Since all classes are supposed to be mixed ability, you'll see why the principal didn't want to change your daughter to a different class. It probably won't make any difference. As he told you, French colleges are based on a catchment area system (because they are all supposed to be alike), so you can't change schools either in the state system, although you can go to the private system. It is a lot cheaper than in the UK and often has smaller classes than the state system.

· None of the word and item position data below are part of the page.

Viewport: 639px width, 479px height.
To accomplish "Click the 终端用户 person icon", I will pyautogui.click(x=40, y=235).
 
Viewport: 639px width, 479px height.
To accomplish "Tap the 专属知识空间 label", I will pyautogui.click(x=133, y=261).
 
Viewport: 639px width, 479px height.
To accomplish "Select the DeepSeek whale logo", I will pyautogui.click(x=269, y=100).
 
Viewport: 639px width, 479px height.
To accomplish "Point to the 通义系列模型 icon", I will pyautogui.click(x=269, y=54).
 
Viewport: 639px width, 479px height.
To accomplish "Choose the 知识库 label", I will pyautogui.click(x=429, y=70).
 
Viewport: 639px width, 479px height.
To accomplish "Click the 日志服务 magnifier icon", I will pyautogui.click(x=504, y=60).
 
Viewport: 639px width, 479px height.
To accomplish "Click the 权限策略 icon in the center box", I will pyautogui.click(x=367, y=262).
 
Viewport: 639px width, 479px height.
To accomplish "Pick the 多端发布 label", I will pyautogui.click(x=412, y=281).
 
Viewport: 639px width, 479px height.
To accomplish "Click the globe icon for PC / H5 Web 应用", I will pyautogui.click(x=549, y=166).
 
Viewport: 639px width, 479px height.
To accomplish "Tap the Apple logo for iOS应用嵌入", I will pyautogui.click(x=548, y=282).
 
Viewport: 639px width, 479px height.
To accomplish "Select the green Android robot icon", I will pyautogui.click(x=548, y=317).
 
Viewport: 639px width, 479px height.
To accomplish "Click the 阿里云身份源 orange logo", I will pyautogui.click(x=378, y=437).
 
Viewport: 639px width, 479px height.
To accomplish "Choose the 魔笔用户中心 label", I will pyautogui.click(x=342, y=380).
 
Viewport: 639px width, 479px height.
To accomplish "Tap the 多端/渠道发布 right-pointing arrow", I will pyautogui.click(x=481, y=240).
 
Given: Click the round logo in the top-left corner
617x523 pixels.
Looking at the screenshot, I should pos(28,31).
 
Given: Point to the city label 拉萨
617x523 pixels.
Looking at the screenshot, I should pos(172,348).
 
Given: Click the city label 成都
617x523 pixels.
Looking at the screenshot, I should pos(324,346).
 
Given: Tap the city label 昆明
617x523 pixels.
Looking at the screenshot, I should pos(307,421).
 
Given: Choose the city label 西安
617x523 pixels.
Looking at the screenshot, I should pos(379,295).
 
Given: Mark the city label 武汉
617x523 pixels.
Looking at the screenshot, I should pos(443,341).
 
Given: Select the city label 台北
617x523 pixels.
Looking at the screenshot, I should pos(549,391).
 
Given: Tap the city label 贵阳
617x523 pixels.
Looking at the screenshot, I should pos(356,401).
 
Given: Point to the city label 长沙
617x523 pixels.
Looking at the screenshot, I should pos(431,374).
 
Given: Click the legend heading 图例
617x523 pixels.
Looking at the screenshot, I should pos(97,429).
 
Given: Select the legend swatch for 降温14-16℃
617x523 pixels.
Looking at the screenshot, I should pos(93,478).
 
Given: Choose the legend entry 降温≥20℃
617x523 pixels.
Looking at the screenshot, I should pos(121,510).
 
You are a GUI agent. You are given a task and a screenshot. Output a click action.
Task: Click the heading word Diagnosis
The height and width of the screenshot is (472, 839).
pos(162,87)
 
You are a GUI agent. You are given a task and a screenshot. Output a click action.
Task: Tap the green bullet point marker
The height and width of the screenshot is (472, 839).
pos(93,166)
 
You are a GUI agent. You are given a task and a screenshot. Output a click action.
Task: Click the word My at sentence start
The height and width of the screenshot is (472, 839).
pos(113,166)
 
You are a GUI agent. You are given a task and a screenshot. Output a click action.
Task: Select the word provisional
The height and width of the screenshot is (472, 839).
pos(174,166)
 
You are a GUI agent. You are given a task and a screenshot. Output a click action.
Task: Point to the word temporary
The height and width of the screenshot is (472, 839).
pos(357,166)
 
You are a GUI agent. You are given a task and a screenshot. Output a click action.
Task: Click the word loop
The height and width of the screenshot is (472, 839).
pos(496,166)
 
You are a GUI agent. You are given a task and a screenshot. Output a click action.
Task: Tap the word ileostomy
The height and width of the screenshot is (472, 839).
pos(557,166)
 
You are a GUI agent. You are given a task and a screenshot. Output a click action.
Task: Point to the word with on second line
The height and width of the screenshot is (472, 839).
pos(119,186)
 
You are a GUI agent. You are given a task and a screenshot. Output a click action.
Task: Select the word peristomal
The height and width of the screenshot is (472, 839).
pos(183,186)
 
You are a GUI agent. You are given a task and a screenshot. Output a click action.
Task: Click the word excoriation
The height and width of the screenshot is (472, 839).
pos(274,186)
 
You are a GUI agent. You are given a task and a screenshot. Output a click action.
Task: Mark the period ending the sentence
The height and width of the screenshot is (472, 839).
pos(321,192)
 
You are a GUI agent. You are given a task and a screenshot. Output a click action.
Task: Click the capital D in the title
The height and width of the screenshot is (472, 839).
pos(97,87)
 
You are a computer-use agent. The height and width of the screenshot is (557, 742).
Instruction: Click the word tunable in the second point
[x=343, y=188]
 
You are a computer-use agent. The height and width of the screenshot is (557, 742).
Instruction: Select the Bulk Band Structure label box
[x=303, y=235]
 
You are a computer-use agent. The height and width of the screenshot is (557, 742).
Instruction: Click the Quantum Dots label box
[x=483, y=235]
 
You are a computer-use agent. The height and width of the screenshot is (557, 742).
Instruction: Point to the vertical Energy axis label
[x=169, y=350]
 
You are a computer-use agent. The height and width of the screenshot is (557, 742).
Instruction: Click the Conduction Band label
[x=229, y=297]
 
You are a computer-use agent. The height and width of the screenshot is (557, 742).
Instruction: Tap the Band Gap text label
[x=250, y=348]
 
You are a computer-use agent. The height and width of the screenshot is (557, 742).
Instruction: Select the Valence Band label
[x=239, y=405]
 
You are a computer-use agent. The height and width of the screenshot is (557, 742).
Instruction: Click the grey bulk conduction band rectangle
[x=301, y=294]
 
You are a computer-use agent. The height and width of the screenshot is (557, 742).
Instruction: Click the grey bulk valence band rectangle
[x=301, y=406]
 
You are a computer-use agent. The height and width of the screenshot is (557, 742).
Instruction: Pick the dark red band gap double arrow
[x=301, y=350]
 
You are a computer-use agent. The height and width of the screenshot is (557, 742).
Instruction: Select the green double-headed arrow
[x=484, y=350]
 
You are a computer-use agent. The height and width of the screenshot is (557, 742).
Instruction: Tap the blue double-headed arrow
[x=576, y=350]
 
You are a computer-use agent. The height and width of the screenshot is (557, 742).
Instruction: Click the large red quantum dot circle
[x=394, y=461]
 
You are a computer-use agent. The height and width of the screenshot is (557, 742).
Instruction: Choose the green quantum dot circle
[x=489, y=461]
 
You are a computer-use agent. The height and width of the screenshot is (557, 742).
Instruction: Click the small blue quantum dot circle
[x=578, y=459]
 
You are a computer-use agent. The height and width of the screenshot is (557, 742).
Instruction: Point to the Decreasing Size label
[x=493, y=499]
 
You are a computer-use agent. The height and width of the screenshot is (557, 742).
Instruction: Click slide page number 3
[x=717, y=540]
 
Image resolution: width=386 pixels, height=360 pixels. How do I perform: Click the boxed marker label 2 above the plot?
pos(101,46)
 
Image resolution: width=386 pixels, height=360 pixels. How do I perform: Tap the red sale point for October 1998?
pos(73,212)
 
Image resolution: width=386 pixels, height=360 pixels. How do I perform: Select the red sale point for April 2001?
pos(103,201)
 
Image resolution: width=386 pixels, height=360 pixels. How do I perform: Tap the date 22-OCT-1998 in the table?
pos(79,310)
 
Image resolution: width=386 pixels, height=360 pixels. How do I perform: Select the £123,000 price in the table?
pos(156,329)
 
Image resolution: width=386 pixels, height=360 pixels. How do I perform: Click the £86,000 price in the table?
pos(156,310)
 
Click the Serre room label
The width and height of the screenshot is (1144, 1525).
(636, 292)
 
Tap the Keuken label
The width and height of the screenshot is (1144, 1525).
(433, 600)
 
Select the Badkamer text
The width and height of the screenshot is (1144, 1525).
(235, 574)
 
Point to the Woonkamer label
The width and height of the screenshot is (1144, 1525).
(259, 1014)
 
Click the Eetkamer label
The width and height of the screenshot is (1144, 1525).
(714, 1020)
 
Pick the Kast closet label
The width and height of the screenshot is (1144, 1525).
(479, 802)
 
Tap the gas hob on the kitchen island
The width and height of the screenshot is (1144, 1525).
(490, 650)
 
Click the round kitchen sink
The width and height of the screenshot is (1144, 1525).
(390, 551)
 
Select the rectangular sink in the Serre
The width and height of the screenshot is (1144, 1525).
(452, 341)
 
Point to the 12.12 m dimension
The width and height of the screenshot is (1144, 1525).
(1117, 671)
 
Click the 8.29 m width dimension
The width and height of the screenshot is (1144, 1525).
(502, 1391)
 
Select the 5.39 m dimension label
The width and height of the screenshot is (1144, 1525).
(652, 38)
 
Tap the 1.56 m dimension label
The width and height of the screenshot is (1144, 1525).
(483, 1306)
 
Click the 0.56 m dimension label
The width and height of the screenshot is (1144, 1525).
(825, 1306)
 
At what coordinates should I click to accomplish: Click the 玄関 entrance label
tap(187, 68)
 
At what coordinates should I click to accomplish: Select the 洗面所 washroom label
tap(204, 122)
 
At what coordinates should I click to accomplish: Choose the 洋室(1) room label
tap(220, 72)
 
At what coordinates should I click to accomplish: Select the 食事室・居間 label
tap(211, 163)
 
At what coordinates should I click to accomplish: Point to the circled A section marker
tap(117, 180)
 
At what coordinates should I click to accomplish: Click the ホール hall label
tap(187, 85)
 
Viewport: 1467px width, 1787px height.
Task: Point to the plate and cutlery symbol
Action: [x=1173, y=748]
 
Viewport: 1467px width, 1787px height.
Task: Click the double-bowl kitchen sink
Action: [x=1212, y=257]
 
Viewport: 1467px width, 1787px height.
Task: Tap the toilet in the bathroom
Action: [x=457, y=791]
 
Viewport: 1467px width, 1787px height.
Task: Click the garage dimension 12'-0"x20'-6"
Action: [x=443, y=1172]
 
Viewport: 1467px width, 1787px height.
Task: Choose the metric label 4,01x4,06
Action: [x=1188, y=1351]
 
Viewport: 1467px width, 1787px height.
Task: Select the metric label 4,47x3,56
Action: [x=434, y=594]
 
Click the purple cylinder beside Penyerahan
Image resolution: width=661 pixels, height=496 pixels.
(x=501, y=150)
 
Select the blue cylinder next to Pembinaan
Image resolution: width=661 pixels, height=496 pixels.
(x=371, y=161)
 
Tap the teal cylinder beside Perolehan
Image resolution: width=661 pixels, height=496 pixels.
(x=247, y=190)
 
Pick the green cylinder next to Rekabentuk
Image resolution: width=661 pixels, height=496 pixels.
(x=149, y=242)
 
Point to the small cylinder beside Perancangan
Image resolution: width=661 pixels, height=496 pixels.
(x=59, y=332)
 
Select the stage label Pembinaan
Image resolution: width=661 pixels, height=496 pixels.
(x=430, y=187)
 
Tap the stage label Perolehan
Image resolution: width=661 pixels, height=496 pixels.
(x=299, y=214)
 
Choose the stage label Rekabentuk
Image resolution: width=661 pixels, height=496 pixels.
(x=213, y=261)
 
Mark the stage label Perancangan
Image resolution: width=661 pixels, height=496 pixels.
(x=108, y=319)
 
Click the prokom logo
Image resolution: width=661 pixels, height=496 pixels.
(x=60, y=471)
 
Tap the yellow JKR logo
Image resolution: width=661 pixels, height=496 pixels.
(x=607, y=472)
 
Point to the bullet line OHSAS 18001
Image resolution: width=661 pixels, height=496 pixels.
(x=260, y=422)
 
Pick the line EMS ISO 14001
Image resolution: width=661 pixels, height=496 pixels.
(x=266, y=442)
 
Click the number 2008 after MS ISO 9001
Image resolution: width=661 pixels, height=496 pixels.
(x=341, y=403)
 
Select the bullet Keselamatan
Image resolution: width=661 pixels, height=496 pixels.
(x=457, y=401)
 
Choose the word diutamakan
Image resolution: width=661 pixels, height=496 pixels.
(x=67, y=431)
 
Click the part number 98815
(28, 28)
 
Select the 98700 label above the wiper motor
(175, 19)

 In one class I have 6 non French speakers. One has been in france for 7 months, he sits bolt upright listening to every word I say, checking with me (in german) when he hasn't got something, another who arrived 6 months before him has never yet opened his books or said anything other than "bonjour", the next has been in france for 5 years, he is bright and was quick and interested in 6eme, now in 4eme he's more interested in chatting with his freidns and finding excuses for not working. His best friend has been in france for 2 years, he has caught on to the "I'm foreign, I don't understand" excuse and trots it out at every opportunity, The next has been in france for 5 years, she tries hard and copes with the language but she's not very bright and combined with the fact she was working on learning the language and not the programme in the first years means she doesn't always get it. The last has been in france for 2 years, she tries hard, will ask when she doesn't understand and is coping well in most subjects as long as you don't go too fast (still having to explain the odd thing in german to her too) but really struggles in French and histoire-géo. Of course, there are 18 other pupils all with their own problems and behaviour (including a couple who have major behavioral difficulties). I have to admit that I am guilty of giving up (quite a bit if not entirely) on those who are not willing to give any effort because otherwise I just don't know where I would find the time or the energy to teach them the 4eme programme (which isn't easy) in 3 hours a week as well.

I know this isn't really any help as a reply. It was more to explain why the school seems to have given up on your daughter. Opas's post contained some very valid points. Personally I would hesitate a long while before bringing a secondary age pupil to France.